Collected data entries

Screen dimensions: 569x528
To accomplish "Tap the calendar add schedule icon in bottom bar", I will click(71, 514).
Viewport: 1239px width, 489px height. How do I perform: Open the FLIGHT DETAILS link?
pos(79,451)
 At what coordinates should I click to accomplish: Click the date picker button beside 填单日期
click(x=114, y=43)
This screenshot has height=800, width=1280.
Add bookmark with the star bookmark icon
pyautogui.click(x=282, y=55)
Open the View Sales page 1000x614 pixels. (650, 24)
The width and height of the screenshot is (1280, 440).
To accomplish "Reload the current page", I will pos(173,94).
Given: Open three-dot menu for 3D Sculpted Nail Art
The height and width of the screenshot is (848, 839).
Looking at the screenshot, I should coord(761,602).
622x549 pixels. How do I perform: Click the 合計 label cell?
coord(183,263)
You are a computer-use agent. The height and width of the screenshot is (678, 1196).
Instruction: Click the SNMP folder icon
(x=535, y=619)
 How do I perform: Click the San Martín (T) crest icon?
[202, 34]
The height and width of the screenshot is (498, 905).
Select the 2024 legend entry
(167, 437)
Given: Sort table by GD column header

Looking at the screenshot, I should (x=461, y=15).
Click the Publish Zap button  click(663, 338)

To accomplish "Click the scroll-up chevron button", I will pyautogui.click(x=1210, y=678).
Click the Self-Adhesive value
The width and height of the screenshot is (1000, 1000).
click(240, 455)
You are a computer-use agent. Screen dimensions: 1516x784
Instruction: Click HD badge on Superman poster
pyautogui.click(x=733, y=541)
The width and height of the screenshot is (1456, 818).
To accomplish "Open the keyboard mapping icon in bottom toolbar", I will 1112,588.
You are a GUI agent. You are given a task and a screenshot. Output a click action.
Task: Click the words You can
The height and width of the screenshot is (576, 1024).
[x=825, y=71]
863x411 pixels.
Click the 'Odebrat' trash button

▸ ASSIGNMENT
Please quote nothing but the lines from the line with "Add bookmark with the star bookmark icon" through the end of the data above, exactly as written, ends included.

▸ RESULT FOR THIS EXERCISE
Add bookmark with the star bookmark icon
pyautogui.click(x=282, y=55)
Open the View Sales page 1000x614 pixels. (650, 24)
The width and height of the screenshot is (1280, 440).
To accomplish "Reload the current page", I will pos(173,94).
Given: Open three-dot menu for 3D Sculpted Nail Art
The height and width of the screenshot is (848, 839).
Looking at the screenshot, I should coord(761,602).
622x549 pixels. How do I perform: Click the 合計 label cell?
coord(183,263)
You are a computer-use agent. The height and width of the screenshot is (678, 1196).
Instruction: Click the SNMP folder icon
(x=535, y=619)
 How do I perform: Click the San Martín (T) crest icon?
[202, 34]
The height and width of the screenshot is (498, 905).
Select the 2024 legend entry
(167, 437)
Given: Sort table by GD column header

Looking at the screenshot, I should (x=461, y=15).
Click the Publish Zap button  click(663, 338)

To accomplish "Click the scroll-up chevron button", I will pyautogui.click(x=1210, y=678).
Click the Self-Adhesive value
The width and height of the screenshot is (1000, 1000).
click(240, 455)
You are a computer-use agent. Screen dimensions: 1516x784
Instruction: Click HD badge on Superman poster
pyautogui.click(x=733, y=541)
The width and height of the screenshot is (1456, 818).
To accomplish "Open the keyboard mapping icon in bottom toolbar", I will 1112,588.
You are a GUI agent. You are given a task and a screenshot. Output a click action.
Task: Click the words You can
The height and width of the screenshot is (576, 1024).
[x=825, y=71]
863x411 pixels.
Click the 'Odebrat' trash button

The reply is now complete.